Deši fece una smorfia, sprezzante. «Solo un uomo debole si scusa con una donna.»

Achmed aveva le lacrime agli occhi quando finalmente Sonja si decise a interromperli. Sembrava più sconvolto di quando gli aveva spalancato davanti la porta del magazzino del quarto piano e, mentre sghignazzava, Sonja non poteva fare a meno di sentirsi in colpa per avergli fatto affrontare Deši così senza preavviso. «Ora basta» disse. «Achmed, le presento Deši. Deši, lui è Achmed. E adesso al lavoro.»

«Piacere» disse Deši e tornò alla sua scrivania accanto all’incubatrice.

«Cos’ha che non va?» chiese Achmed quando l’infermiera fu abbastanza lontana.

«E adesso crede che sia Deši ad avere qualcosa che non va» disse Sonja. Un’espressione di orrore si dipinse in faccia ad Achmed. Lo rassicurò che stava scherzando. «Una volta si è innamorata di un oncologo. Non ha funzionato.»

Una donna dai capelli scuri e unti era distesa nel primo letto, con un bambino che le succhiava la mammella sinistra. Tirò su il lenzuolo, coprendo anche la testa del bambino, quando li vide avvicinarsi.

«Va tutto bene» le disse Sonja. «È un medico anche lui.»

«Ma è un uomo» ribatté lei.

«Questo ospedale è un manicomio» disse Achmed, e si voltò dall’altra parte. La donna gli lanciò un’occhiataccia, non apprezzando l’insinuazione che il suo bimbo di tre giorni fosse matto, e poi si scostò il lenzuolo dal petto scoprendo il faccino contratto ancora attaccato al capezzolo.

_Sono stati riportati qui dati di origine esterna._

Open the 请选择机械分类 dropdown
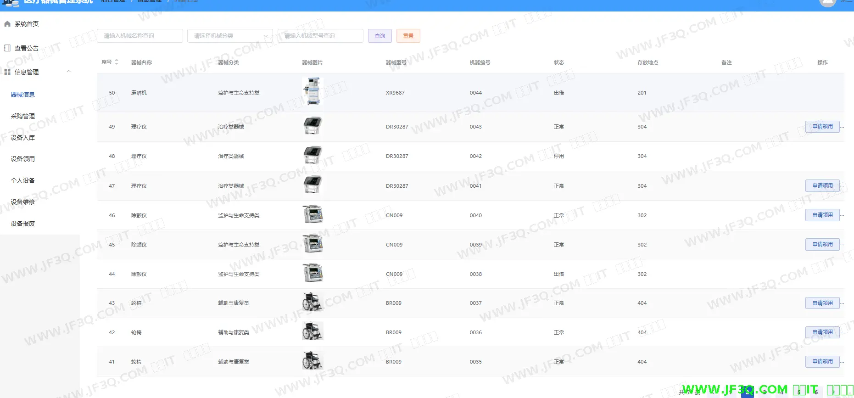Screen dimensions: 854x398 click(x=230, y=36)
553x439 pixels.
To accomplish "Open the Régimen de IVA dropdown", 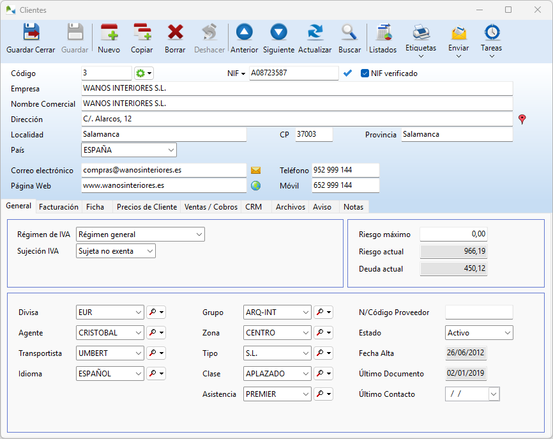I will tap(199, 235).
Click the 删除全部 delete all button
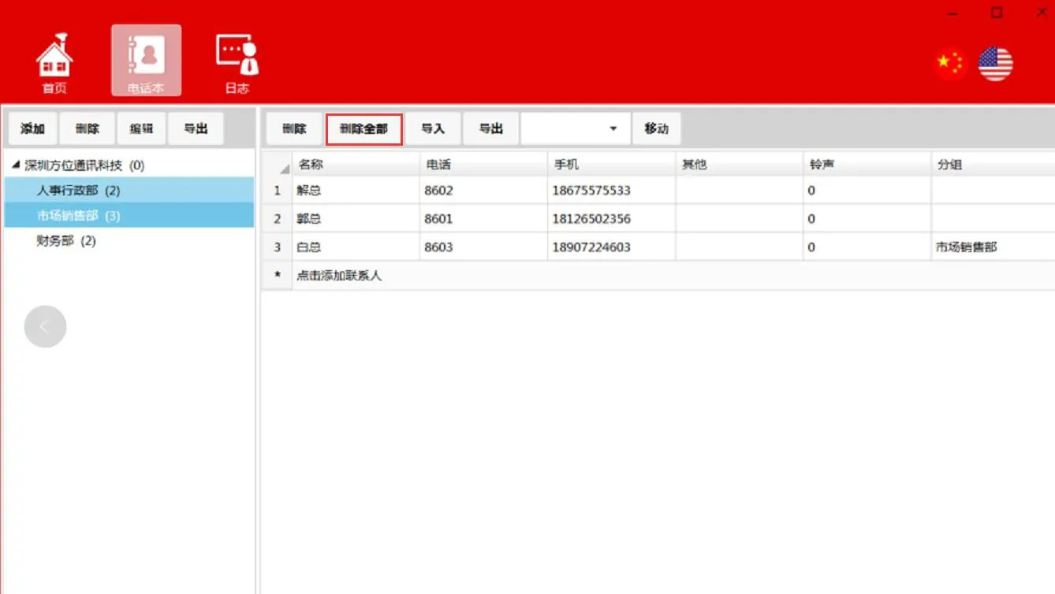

«Il piccolo ha fame» disse Sonja.

«Ci farà l’abitudine» disse la donna, e chiuse gli occhi.

La puerpera nel letto successivo dormiva, girata su un fianco e con la faccia affondata nel cuscino. Accanto al suo letto c’era un’incubatrice su un carrello metallico. Il neonato all’interno era sottopeso e febbricitante, sembrava più un uccellino schiacciato che un essere umano.

«Scarso nutrimento in utero?» chiese Achmed.

«Nessun nutrimento in utero. Da quando è cominciata la seconda guerra, ci sarà capitata al massimo una manciata di madri abbastanza in forze da mettere al mondo bambini sani.»

«Suppongo che i padri non siano dei civili, vero?»

«Non rientra nella nostra politica fare domande del genere.» Sonja si diresse alla porta. In corridoio si fermò sotto una lampadina spenta. «Lei vede per caso delle falene, qui?»

«Cosa?»

«Niente» rispose lei. Fra cinque settimane avrebbe trovato una falena che svolazzava in mensa, e non l’avrebbe creduta reale fino a quando le ali non le si fossero accartocciate in mano. «Traumatologia è in fondo al corridoio.»